Task brief – From the top of the records below down to the line containing "Task: Sort the Date column", reproduce every line exactly.

===== Task data

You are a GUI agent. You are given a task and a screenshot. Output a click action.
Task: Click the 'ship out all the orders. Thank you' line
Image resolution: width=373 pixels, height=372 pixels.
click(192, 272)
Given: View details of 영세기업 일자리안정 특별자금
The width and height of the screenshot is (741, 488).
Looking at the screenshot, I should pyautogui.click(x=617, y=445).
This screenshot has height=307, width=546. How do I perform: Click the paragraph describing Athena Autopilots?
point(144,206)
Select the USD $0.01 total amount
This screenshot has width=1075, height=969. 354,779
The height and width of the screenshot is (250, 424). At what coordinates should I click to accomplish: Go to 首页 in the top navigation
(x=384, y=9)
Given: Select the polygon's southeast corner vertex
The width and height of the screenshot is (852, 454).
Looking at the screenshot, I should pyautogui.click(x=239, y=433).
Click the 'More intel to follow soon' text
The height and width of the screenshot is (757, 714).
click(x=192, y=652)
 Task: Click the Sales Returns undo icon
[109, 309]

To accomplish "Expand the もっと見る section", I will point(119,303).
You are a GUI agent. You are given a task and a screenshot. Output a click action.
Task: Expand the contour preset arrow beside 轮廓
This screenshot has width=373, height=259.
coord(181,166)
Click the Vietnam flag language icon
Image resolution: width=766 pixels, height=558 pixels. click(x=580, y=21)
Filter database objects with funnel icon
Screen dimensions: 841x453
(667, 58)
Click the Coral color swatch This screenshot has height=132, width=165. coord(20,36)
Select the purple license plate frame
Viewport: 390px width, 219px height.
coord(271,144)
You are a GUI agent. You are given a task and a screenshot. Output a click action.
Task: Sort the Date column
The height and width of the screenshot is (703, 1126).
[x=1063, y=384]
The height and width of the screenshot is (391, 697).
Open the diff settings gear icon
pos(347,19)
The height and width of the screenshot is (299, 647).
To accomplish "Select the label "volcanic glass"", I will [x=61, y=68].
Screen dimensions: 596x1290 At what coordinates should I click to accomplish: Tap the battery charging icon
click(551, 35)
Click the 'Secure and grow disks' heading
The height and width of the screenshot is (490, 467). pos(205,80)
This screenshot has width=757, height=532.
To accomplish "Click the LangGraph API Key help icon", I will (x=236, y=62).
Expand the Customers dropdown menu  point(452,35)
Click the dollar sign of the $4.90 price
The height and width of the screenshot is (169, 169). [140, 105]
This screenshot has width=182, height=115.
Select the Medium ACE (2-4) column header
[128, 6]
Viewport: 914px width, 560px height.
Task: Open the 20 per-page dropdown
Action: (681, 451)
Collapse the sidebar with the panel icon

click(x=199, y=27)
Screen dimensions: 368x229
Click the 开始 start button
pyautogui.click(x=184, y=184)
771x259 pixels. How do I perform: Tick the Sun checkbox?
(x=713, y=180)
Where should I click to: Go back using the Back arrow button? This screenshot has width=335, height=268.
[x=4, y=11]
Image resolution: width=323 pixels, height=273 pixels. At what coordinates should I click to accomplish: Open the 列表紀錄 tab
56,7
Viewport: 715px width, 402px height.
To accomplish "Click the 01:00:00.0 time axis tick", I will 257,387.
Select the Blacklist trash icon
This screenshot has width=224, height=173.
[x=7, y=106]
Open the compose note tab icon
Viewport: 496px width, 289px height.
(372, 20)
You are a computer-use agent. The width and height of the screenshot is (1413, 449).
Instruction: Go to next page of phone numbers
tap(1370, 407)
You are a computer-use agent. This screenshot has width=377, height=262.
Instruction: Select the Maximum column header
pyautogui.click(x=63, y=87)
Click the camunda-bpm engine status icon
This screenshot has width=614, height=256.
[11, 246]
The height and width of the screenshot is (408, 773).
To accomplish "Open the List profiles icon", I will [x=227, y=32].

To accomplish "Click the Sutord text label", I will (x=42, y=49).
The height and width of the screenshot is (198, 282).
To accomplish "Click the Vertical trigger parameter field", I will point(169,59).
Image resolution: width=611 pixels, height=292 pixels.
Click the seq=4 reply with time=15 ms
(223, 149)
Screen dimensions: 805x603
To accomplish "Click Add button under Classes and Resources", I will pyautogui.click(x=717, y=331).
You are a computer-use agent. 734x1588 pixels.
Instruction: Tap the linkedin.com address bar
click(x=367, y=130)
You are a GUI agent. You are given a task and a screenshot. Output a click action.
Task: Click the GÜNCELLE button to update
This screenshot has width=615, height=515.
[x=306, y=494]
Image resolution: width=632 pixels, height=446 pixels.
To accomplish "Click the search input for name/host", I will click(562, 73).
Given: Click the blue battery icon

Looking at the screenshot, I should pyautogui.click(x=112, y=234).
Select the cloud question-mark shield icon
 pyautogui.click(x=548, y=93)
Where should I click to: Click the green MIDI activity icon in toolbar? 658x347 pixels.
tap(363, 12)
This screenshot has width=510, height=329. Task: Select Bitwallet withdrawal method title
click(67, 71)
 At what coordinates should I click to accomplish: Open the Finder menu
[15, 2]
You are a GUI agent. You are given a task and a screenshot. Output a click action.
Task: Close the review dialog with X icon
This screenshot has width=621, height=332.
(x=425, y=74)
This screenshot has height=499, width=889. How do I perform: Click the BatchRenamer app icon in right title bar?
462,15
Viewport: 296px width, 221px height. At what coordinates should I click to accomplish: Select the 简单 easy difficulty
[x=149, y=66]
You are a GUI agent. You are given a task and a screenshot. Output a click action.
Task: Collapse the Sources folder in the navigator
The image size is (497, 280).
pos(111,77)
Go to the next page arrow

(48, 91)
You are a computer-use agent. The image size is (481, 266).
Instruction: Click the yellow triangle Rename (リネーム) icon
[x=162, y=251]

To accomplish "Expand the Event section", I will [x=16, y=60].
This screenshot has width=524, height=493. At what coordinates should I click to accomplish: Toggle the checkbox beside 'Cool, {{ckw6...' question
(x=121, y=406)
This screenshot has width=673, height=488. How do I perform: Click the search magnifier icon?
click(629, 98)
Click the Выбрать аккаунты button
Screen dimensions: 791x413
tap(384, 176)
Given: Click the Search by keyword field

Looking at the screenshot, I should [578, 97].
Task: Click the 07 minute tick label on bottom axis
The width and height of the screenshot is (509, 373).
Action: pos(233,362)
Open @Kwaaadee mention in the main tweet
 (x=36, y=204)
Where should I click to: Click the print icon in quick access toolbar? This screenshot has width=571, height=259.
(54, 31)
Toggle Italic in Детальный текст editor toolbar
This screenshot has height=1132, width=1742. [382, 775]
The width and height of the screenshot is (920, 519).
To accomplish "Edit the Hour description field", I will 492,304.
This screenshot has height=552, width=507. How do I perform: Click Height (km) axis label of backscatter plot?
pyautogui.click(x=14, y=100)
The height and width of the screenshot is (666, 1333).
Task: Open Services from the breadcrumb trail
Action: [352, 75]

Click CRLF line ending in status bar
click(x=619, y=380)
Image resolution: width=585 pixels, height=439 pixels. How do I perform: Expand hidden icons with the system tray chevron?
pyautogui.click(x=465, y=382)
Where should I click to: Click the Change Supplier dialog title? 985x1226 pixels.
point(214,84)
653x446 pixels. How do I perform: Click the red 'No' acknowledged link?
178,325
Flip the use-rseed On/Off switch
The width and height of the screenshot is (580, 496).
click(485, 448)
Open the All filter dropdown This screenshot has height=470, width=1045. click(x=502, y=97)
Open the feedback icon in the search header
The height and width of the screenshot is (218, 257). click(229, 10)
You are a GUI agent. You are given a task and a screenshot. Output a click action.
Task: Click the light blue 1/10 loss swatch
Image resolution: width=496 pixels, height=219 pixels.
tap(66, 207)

==========

Output below –
You are a GUI agent. You are given a task and a screenshot. Output a click action.
Task: Click the 'ship out all the orders. Thank you' line
Image resolution: width=373 pixels, height=372 pixels.
click(192, 272)
Given: View details of 영세기업 일자리안정 특별자금
The width and height of the screenshot is (741, 488).
Looking at the screenshot, I should pyautogui.click(x=617, y=445).
This screenshot has height=307, width=546. How do I perform: Click the paragraph describing Athena Autopilots?
point(144,206)
Select the USD $0.01 total amount
This screenshot has width=1075, height=969. 354,779
The height and width of the screenshot is (250, 424). At what coordinates should I click to accomplish: Go to 首页 in the top navigation
(x=384, y=9)
Given: Select the polygon's southeast corner vertex
The width and height of the screenshot is (852, 454).
Looking at the screenshot, I should pyautogui.click(x=239, y=433).
Click the 'More intel to follow soon' text
The height and width of the screenshot is (757, 714).
click(x=192, y=652)
 Task: Click the Sales Returns undo icon
[109, 309]

To accomplish "Expand the もっと見る section", I will point(119,303).
You are a GUI agent. You are given a task and a screenshot. Output a click action.
Task: Expand the contour preset arrow beside 轮廓
This screenshot has width=373, height=259.
coord(181,166)
Click the Vietnam flag language icon
Image resolution: width=766 pixels, height=558 pixels. click(x=580, y=21)
Filter database objects with funnel icon
Screen dimensions: 841x453
(667, 58)
Click the Coral color swatch This screenshot has height=132, width=165. coord(20,36)
Select the purple license plate frame
Viewport: 390px width, 219px height.
coord(271,144)
You are a GUI agent. You are given a task and a screenshot. Output a click action.
Task: Sort the Date column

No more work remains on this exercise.